%%
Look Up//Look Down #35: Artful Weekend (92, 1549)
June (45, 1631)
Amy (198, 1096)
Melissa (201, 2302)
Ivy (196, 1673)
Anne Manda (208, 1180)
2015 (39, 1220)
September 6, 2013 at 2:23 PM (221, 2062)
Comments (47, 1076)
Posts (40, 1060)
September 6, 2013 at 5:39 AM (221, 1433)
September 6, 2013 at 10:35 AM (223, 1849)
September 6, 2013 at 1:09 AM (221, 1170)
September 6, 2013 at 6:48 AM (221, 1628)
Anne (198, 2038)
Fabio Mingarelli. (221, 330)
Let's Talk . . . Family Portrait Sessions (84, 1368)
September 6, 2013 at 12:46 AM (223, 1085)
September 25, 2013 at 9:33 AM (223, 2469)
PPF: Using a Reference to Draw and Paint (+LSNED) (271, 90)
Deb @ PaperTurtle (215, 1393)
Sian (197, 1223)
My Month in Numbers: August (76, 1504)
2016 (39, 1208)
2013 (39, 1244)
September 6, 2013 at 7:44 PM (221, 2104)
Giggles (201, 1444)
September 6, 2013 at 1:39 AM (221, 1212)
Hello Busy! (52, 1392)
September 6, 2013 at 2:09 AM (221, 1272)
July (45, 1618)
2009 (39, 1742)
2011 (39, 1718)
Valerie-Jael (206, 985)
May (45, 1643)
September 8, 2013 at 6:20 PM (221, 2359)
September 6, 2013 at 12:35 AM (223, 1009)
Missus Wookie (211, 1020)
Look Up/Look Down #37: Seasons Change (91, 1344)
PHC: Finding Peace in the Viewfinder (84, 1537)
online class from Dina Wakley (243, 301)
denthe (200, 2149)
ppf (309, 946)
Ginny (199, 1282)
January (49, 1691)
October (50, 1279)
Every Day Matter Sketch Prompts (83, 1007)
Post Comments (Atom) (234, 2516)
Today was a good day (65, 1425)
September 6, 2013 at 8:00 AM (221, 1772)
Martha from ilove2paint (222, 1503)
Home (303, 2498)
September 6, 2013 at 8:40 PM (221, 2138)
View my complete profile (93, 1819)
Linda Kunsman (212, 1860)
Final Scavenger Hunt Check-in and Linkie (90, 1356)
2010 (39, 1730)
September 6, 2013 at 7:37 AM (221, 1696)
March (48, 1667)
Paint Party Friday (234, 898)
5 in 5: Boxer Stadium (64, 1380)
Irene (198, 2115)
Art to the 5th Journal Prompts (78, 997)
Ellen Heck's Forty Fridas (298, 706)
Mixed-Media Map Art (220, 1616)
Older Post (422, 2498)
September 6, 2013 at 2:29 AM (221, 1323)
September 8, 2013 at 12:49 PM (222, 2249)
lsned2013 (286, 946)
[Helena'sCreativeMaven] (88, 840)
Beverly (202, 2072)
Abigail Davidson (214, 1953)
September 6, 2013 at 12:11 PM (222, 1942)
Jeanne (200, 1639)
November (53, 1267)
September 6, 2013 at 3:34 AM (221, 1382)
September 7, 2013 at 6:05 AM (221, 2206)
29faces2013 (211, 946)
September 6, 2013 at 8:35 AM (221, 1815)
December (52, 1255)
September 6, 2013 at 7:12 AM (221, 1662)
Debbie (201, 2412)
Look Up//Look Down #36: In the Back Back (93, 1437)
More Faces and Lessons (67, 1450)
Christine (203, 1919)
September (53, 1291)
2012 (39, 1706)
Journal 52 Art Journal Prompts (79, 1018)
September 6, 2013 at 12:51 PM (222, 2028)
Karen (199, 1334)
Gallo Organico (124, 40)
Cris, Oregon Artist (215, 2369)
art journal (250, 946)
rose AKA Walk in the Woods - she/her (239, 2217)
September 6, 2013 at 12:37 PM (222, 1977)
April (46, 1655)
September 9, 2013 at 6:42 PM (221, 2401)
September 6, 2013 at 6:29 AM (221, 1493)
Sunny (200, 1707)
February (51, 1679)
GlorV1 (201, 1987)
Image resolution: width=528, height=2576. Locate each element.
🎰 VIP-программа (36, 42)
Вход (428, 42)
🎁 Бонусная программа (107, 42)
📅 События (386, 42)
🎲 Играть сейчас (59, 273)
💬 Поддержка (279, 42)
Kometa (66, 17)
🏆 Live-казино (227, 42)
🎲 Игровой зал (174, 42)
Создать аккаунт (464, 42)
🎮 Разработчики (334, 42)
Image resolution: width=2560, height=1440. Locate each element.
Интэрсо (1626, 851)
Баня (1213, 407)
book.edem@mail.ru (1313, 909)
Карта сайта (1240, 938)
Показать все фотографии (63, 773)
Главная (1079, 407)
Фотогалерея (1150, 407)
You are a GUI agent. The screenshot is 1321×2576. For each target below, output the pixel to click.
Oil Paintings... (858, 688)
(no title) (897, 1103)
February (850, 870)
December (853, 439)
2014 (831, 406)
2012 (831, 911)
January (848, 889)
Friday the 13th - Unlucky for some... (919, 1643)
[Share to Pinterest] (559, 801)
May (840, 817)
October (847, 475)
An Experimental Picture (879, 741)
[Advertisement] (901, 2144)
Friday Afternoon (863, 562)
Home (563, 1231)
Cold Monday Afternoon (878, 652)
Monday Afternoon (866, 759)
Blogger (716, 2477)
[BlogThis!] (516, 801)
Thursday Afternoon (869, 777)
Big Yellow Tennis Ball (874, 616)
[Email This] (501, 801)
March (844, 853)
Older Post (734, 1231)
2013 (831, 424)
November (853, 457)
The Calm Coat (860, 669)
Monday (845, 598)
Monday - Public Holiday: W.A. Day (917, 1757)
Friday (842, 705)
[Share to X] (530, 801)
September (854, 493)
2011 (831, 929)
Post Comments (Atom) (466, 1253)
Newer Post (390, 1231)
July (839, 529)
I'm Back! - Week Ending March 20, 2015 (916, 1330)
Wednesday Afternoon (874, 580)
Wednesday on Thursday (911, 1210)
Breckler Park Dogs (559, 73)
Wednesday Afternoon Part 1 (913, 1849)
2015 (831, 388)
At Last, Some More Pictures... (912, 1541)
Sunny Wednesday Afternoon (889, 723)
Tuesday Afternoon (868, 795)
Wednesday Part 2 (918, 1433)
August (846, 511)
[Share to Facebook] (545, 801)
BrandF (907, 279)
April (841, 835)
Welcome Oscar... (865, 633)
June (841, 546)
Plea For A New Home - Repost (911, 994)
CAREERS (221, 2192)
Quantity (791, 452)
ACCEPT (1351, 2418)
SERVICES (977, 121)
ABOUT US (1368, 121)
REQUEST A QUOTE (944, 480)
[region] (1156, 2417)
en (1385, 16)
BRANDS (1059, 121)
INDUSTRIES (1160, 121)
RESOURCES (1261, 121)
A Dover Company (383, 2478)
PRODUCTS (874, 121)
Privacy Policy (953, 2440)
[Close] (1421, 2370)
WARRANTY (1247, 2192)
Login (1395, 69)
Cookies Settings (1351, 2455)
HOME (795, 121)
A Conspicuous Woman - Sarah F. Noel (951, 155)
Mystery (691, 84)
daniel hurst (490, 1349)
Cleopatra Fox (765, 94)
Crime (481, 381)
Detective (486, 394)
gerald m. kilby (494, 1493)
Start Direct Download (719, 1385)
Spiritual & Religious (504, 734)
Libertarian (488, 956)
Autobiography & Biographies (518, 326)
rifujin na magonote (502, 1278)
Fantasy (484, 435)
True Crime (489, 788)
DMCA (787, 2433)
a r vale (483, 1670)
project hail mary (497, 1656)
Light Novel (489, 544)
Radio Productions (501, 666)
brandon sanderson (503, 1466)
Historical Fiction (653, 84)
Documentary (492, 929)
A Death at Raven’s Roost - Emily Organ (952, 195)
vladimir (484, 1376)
%%
Aim of the task. The expected output is exactly the lines of the listing above between the line holding "ACCEPT (1351, 2418)" and the line holding "rifujin na magonote (502, 1278)", inclusive.

Exercise answer.
ACCEPT (1351, 2418)
SERVICES (977, 121)
ABOUT US (1368, 121)
REQUEST A QUOTE (944, 480)
[region] (1156, 2417)
en (1385, 16)
BRANDS (1059, 121)
INDUSTRIES (1160, 121)
RESOURCES (1261, 121)
A Dover Company (383, 2478)
PRODUCTS (874, 121)
Privacy Policy (953, 2440)
[Close] (1421, 2370)
WARRANTY (1247, 2192)
Login (1395, 69)
Cookies Settings (1351, 2455)
HOME (795, 121)
A Conspicuous Woman - Sarah F. Noel (951, 155)
Mystery (691, 84)
daniel hurst (490, 1349)
Cleopatra Fox (765, 94)
Crime (481, 381)
Detective (486, 394)
gerald m. kilby (494, 1493)
Start Direct Download (719, 1385)
Spiritual & Religious (504, 734)
Libertarian (488, 956)
Autobiography & Biographies (518, 326)
rifujin na magonote (502, 1278)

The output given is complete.